Summary
-------
Move ZGC thread-stack processing from safepoints to a concurrent phase.
Goals
-----
* Remove thread-stack processing from ZGC safepoints.
* Make stack processing lazy, cooperative, concurrent, and incremental.
* Remove all other per-thread root processing from ZGC safepoints.
* Provide a mechanism by which other HotSpot subsystems can lazily process stacks.
Non-Goals
---------
* It is not a goal to implement concurrent per-thread processing of non-GC safepoint operations, such as class redefinition.
Success Metrics
---------------
* The throughput cost of the improved latency should be insignificant.
* Less than one millisecond should be spent inside ZGC safepoints on typical machines.
Motivation
----------
The ZGC garbage collector (GC) aims to make GC pauses and scalability issues in HotSpot a thing of the past. We have, so far, moved all GC operations that scale with the size of the heap and the size of metaspace out of safepoint operations and into concurrent phases. Those include marking, relocation, reference processing, class unloading, and most root processing.

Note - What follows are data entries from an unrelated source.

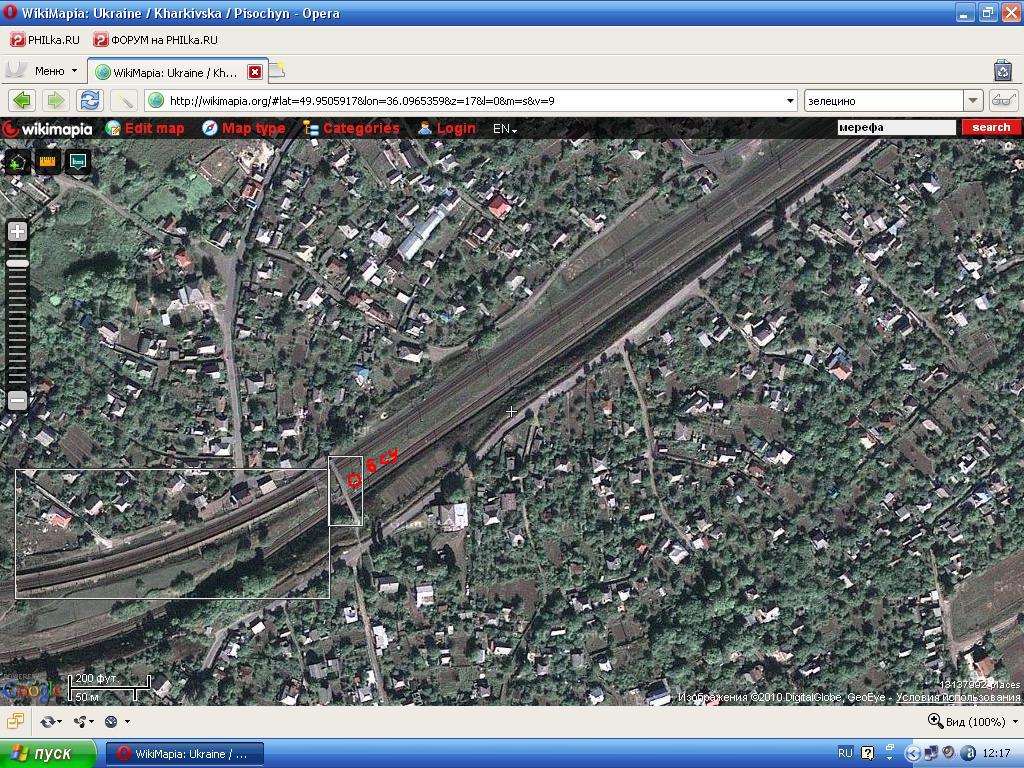Click the Opera panels toggle icon in status bar
This screenshot has height=768, width=1024.
(x=16, y=721)
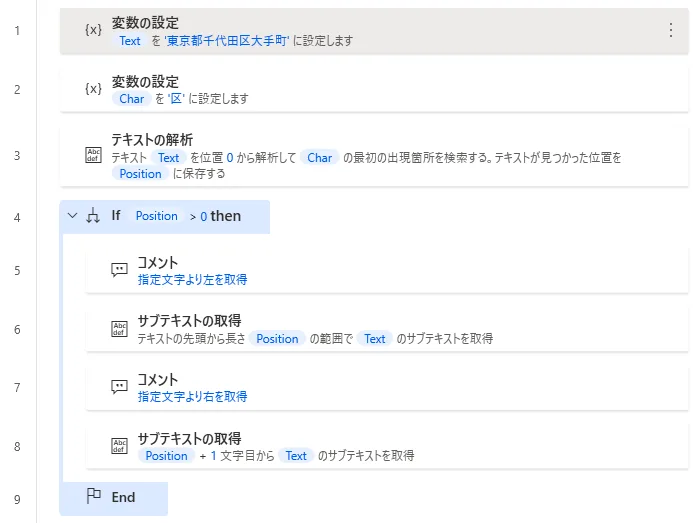Click the comment bubble icon in step 5
The width and height of the screenshot is (693, 523).
coord(119,270)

The only activities still done in GC safepoints are a subset of root processing and a time-bounded marking termination operation. The roots include Java thread stacks and various other thread roots. These roots are problematic, since they scale with the number of threads. With many threads on large machine, root processing becomes a problem.
In order to move beyond what we have today, and to meet the expectation that time spent inside of GC safepoints does not exceed one millisecond, even on large machines, we must move this per-thread processing, including stack scanning, out to a concurrent phase.
After this work, essentially nothing of significance will be done inside ZGC safepoint operations.
The infrastructure built as part of this project may eventually be used by other projects, such as Loom and JFR, to unify lazy stack processing.
Description
-----------
We propose to address the stack-scanning problem with a _stack watermark barrier_. A GC safepoint will logically invalidate Java thread stacks by flipping a global variable. Each invalidated stack will be processed concurrently, keeping track of what remains to be processed. As each thread wakes up from the safepoint it will notice that its stack is invalid by comparing some epoch counters, so it will install a _stack watermark_ to track the state of its stack scan. The stack watermark makes it possible to distinguish whether a given frame is above the watermark (assuming that stacks grow downward) and hence must not be used by a Java thread since it may contain stale object references.
In all operations that either pop a frame or walk below the last frame of the stack (e.g., stack walkers, returns, and exceptions), hooks will compare some stack-local address to the watermark. (This stack-local address may be a frame pointer, where available, or a stack pointer for compiled frames where the frame pointer is optimized away but frames have a reasonably constant size.) When above the watermark, a slow path will be taken to fix up one frame by updating the object references within it and moving the watermark upward. In order to make returns as fast as they are today, the stack watermark barrier will use a slightly modified safepoint poll. The new poll not only takes a slow path when safepoints (or indeed thread-local handshakes) are pending, but also when returning to a frame that has not yet been fixed up. This can be encoded for compiled methods with a single conditional branch.
An invariant of the stack watermark is that, given a callee which is the last frame of the stack, both the callee and the caller are processed. To ensure this, when the stack watermark state is installed when waking up from safepoints, both the caller and the callee are processed. The callee is armed so that returns from that callee will trigger further processing of the caller, moving the armed frame to the caller, and so on. Hence processing triggered by frame unwinding or walking always occurs two frames above the frame being unwound or walked. This simplifies the passing of arguments that have to be owned by the caller yet are used by the callee; both the caller and the callee frames (and hence the extra stack arguments) can be accessed freely.
Java threads will process the minimum number of frames needed to continue execution. Concurrent GC threads will take care of the remaining frames, ensuring that all thread stacks and other thread roots are eventually processed. Synchronization, utilizing the stack watermark barrier, will ensure that Java threads do not return into a frame while the GC is processing it.
Alternatives
------------
When it comes to dealing with stack walkers, we considered the alternative solution of sprinkling load barriers across the VM where object references are loaded from the stack. We dismissed this because it fundamentally could not guarantee that root processing of internal pointers into objects are processed correctly. The base pointer of an internal pointer must always be processed after an internal pointer, and stack walkers would risk violating that invariant. Therefore we chose the approach of processing the whole frame, if not already processed, via stack walking.
Testing
-------
The main code paths affected by this work are paths that other tests already stress to a great degree, so stress testing with the existing testing infrastructure should be sufficient.